Liputan6.com, Jakarta Direktur Perlindungan Perkebunan Ardi Praptono mengatakan bahwa sekitar 60 persen luas areal tebu merupakan perkebunan rakuat. Tentunya hal ini menjadi tantangan besar karena kondisi yang beragam.
"Ada yang sudah maju, ada yang tidak punya alat yang cukup untuk perlindungan tanaman. Fokus pemerintah untuk perlindungan tanaman tebu pada perkebunan rakyat," kata Ardi dalam seminar online pemanis seri 6 Balittas.
Disamping luasnya lahan, tantangan lainnya adalah areal tebu yang semakin menurun. Oleh karena itu diperlukan upaya menjaga produksi tebu lewat perlindungan tanaman, dengan menjaga dari Organisme Pengganggu Tanaman (OPT). Salah satu masalah yang dihadapi dalam on farm tebu adalah perubahan iklim global yang mempengaruhi perkembangan OPT.
Advertisement
Hama utama tanaman tebu adalah penggerek pucuk, penggerek batang bergaris (Chilo saccharipagus B), berkilat (Chilo auriculus D), raksasa (Phragmataecia castaneae H), uret, tikus, ulat pemakan daun, tonggeret, belalang kayu, kutu bulu putih.

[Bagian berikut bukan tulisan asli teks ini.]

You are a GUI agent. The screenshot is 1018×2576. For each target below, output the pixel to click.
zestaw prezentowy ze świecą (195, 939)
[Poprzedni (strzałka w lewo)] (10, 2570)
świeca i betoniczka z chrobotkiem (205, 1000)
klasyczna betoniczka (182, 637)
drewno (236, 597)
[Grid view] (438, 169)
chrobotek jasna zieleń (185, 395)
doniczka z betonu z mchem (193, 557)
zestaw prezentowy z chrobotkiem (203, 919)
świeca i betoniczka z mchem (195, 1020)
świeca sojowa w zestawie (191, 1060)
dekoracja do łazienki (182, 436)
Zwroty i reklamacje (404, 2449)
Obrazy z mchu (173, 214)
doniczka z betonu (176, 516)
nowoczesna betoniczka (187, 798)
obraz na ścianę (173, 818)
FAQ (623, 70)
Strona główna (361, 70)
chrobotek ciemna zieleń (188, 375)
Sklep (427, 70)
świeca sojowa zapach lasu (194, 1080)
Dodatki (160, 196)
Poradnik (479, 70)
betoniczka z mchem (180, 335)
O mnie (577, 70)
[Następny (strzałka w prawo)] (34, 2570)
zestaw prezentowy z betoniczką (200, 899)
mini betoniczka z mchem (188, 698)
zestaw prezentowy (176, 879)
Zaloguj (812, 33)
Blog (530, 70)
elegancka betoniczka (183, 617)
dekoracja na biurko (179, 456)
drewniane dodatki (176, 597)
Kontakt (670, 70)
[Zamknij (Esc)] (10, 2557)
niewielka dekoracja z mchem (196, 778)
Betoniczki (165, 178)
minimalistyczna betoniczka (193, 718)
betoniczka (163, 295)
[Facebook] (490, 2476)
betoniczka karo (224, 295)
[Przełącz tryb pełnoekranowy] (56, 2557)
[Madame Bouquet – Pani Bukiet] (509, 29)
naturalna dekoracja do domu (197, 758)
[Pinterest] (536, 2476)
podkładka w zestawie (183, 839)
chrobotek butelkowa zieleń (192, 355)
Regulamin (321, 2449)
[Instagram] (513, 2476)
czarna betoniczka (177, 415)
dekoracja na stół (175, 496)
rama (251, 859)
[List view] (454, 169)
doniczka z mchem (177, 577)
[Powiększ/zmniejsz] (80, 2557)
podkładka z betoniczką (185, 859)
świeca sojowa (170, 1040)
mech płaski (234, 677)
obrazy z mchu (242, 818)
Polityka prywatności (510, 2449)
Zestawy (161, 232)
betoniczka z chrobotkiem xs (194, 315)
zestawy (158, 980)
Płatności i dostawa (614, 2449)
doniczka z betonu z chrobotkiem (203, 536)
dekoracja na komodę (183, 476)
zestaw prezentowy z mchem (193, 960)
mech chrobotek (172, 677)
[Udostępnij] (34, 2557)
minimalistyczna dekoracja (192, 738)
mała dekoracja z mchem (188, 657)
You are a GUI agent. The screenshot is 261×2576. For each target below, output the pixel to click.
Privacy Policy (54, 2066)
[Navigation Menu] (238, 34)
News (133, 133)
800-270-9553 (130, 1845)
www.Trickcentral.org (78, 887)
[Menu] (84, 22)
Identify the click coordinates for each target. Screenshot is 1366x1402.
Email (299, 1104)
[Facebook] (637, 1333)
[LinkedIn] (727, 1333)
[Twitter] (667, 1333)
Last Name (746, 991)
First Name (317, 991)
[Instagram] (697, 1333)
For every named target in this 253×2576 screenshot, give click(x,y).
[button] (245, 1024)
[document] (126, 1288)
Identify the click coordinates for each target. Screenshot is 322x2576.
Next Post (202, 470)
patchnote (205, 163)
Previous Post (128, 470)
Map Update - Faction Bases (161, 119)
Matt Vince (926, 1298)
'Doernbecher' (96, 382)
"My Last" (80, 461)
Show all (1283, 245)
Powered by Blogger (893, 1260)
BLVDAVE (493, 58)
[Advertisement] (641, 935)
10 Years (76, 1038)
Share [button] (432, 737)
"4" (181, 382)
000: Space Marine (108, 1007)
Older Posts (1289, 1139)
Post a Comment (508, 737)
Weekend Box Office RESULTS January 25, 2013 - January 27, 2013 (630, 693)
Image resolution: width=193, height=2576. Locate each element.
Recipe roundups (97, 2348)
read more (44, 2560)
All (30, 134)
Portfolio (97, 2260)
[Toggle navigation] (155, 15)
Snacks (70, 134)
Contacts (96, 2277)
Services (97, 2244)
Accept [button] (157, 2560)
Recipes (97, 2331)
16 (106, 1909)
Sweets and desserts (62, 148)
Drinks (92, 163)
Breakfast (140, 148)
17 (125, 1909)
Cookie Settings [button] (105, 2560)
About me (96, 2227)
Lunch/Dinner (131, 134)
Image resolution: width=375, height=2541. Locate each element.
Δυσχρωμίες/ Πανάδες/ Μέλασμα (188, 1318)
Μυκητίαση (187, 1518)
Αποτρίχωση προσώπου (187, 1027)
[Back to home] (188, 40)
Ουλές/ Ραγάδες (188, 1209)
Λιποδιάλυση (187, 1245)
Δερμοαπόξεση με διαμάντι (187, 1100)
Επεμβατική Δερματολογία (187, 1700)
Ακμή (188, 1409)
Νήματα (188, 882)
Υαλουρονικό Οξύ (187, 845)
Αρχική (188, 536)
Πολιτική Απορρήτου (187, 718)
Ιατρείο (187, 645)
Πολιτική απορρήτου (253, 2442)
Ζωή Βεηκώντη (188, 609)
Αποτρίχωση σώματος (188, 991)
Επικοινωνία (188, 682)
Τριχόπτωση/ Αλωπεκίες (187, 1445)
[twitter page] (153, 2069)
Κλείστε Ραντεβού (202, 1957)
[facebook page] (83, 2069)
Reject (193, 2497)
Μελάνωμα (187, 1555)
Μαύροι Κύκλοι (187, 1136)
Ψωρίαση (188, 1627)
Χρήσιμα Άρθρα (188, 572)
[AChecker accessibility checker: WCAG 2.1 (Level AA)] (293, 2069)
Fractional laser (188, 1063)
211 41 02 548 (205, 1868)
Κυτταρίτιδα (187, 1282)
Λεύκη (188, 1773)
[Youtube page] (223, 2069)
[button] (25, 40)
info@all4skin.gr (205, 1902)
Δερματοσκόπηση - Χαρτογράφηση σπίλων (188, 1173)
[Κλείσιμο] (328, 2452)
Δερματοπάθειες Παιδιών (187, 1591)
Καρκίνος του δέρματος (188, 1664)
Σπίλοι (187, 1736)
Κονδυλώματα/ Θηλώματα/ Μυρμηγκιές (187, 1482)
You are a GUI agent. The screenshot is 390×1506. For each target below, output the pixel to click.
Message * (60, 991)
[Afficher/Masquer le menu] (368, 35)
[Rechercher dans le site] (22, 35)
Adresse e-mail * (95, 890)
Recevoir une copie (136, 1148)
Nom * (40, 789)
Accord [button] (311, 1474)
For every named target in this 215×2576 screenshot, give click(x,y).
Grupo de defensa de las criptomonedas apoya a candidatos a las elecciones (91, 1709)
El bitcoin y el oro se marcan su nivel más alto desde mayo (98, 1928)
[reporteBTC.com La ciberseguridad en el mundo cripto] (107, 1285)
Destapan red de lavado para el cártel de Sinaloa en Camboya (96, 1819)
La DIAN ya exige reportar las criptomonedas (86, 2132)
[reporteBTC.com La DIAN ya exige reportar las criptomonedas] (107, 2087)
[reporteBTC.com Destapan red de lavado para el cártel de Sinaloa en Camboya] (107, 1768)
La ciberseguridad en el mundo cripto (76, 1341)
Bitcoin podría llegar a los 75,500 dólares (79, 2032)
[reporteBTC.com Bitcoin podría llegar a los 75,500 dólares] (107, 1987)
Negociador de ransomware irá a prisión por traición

Pengendalian dengan menggunakan varietas tebu yang toleran, benih yang sehat, kultur teknis (pengaturan masa tanam, sanitasi lingkungan), sanitasi (membongkar, memusnahkan/eradikasi), mekanis (pemasangan perangkap/light trap, lubang perangkap, tanaman perangkap, gropyokan), biologis (APH atau musuh alami), pengumpanan beracun (rodentisida), kimia (fumigasi/emposan/pengasapan beracun).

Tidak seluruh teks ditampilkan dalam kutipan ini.